New Hope for the Sanctity of All Life
After the March for Life, the importance of continuing the momentum
Less than a week after last Saturday’s much-hailed Women’s March, hundreds of thousands of people gathered in Washington to attend the March for Life on Friday, Jan. 27. It marked the 44th annual March for Life, a physical demonstration and spiritual call to value all human life.
Unlike the Women’s March, which was powerful but chaotic in its purpose and often hateful in its messaging, the March for Life was focused on the clear theme of respect and compassion for all life.
“Compassion is overcoming convenience and hope is defeating despair.”
As counselor to the president Kellyanne Conway stated, the first right in the Declaration of Independence is the right to life. “It is a right, not a privilege,” Conway said. For pro-life supporters, the foundation of their belief is that life is a gift from God — all life is shaped by the hand of God, our Creator. Human value and worth comes from Him.

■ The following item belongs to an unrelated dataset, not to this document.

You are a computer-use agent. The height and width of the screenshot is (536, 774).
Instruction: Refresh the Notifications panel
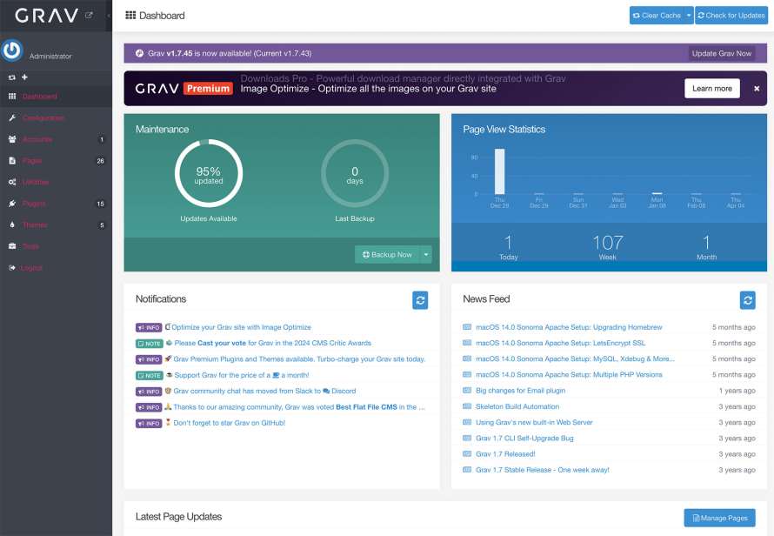point(420,299)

Vice President Mike Pence reminded the crowd last week that America’s Founding Fathers wrote that we are endowed by our Creator — and that life, liberty, and the pursuit of happiness are given to us. He assured the audience that the Trump administration was dedicated to ending taxpayer funding of abortions and abortion providers. Pence also reassured the audience that the new Supreme Court justice to be nominated to President Trump would value life.
Pence stated his belief that a society should be judged by its protection of the most vulnerable: the aged, infirm, disabled, and unborn — and that we should have respect and compassion for every American. “Life is winning,” declared Pence. Life is winning through the advance of science, the generosity of families who open their homes and hearts through adoption, through crisis pregnancy centers and faith-based organizations who minister to women, and through telling truth.
“Compassion is overcoming convenience and hope is defeating despair,” Pence told all those gathered. But with that passion, he also made a call for gentleness. He called for love, not anger, compassion instead of confrontation, generosity rather than judgment.
Rep. Mia Love (R-Utah) said, “Every time we kill a child through abortion, we kill our potential … We lose a little of ourselves and a whole lot of our future.” The lives aborted were potentially the great future leaders of our country and the world. The actions taken to kill those lives were and are a mark of disgrace on our society.
Sen. Joni Ernst (R-Iowa) announced that she would re-introduce legislation to redirect Planned Parenthood funding to other eligible women’s health care providers, as well as a bill to stop Title X, which ensures federal funding to Planned Parenthood. These actions would show respect for all women, including every mother and the innocent, defenseless unborn.
Actress Karyne Lozano noted that through her experience with doctors who encouraged her family to quicken her father’s death by euthanasia, she became pro-life. She called for the preservation of family values in the Latino community, noting that abortion targets minorities.
Benjamin Watson, a tight end for the Baltimore Ravens (of the National Football League), said, “Truth is greater than any trend.” He instructed the crowd to remember the power of loving kindness, a commitment to justice, the call to righteousness — and that grace is sufficient to cover any fault.
There was even a moment of prayer for Madonna, led by author and radio host Eric Mataxas. He prayed that she would be enlightened by the love of God.
The crowd and the speakers were passionate, strong, determined, and convicted — but also respectful and compassionate. There was no hate, only hope for a change in the laws of our country and the hearts of our citizens.
With the momentum from the March for Life and the administration’s focus on a pro-life agenda, the future looks bright for the movement.
Katie Nations, married for 15 years, is a working mother of three young children. She lives in Oklahoma City, Oklahoma.